All this, in turn, raised another unanswerable question: if the VSTM was indeed travelling backwards through time, precisely where did it disappear to, in that instant of its arrival on 1 December 1985? The passenger was hardly on an archaeological jaunt, or he would have tried to climb out.
At long last, on midsummer day 1989, our passenger held up a notice printed on a big plastic eraser slate.
CRAWLING DOWNHILL, SLIDING UPHILL!
He held this up for ten minutes, against the window. The printing was spidery and ragged; so was he.

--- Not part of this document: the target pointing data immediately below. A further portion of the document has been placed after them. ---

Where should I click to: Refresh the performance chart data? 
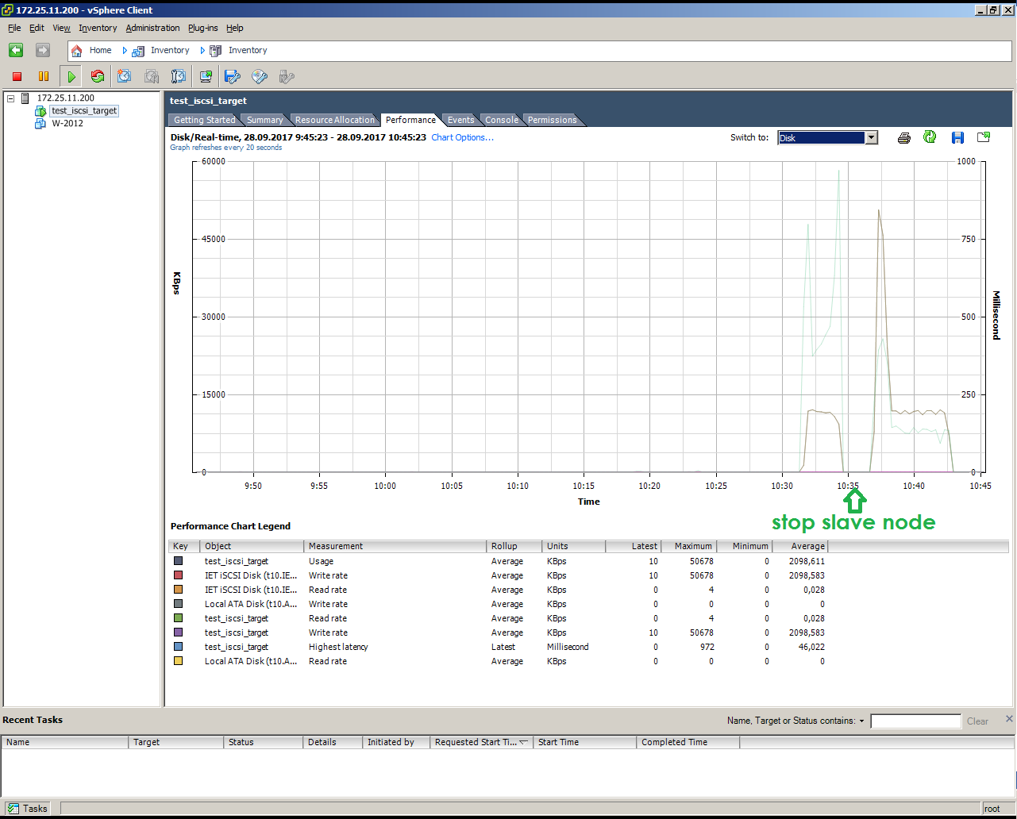pos(929,137)
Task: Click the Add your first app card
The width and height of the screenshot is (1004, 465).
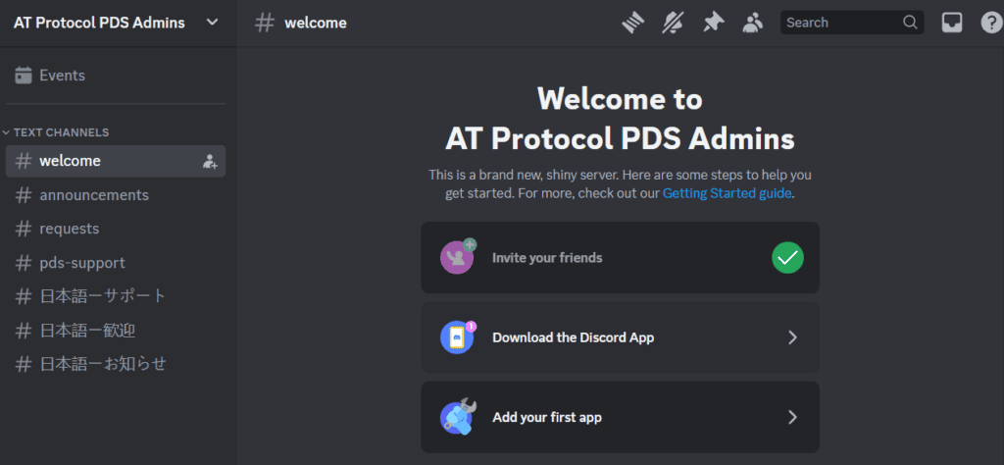Action: [x=620, y=418]
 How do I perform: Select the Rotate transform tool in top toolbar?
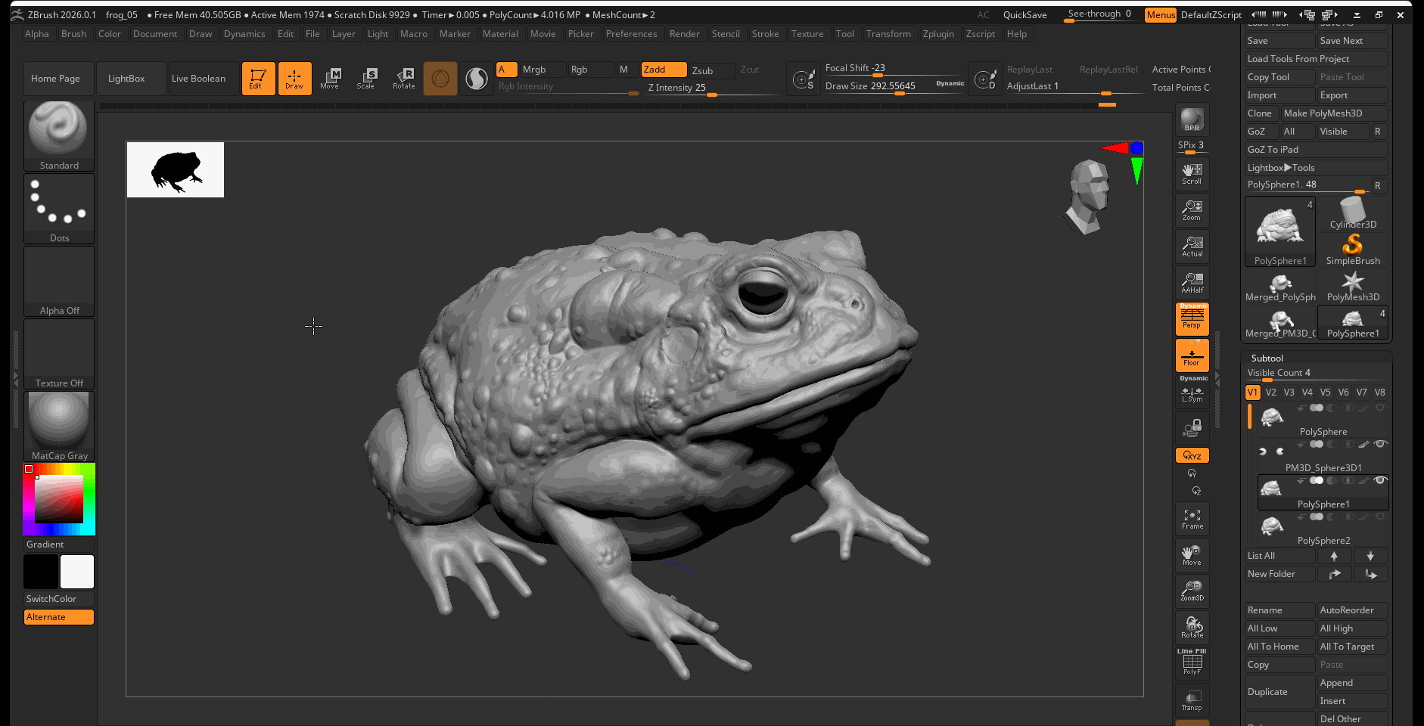(403, 78)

This could well have been his last lucid moment before the final descent into madness, in despair at the pointlessness of trying to communicate with is. Thereafter it would be downhill all the way, we interpreted. Seeing us with all our still eager, still baffled faces, he could only gibber incoherently thenceforth like an enraged monkey at our sheer stupidity.
He didn’t communicate for another three months.
When he held up his next (i.e. penultimate) sign, he looked slightly sprucer, a little less crazy (though only comparatively so, having regard to his final mumbling squalor).
THE LONELINESS! BUT LEAVE ME ALONE!
IGNORE ME TILL 1995!
We held up signs (to which, we soon realized, his sign was a response):
ARE YOU TRAVELLING BACK THROUGH TIME? HOW? WHY?
We would have also dearly loved to ask: WHERE DO YOU DISAPPEAR TO ON DECEMBER 1 1985? But we judged it unwise to ask this most pertinent of all questions in case his disappearance was some sort of disaster, so that we would in effect be foredooming him, accelerating his mental breakdown. Dr. Franklin insisted that this was nonsense; he broke down anyway. Still, if we had held up that sign, what remorse we would have felt: because we might have caused his breakdown and ruined some magnificent undertaking.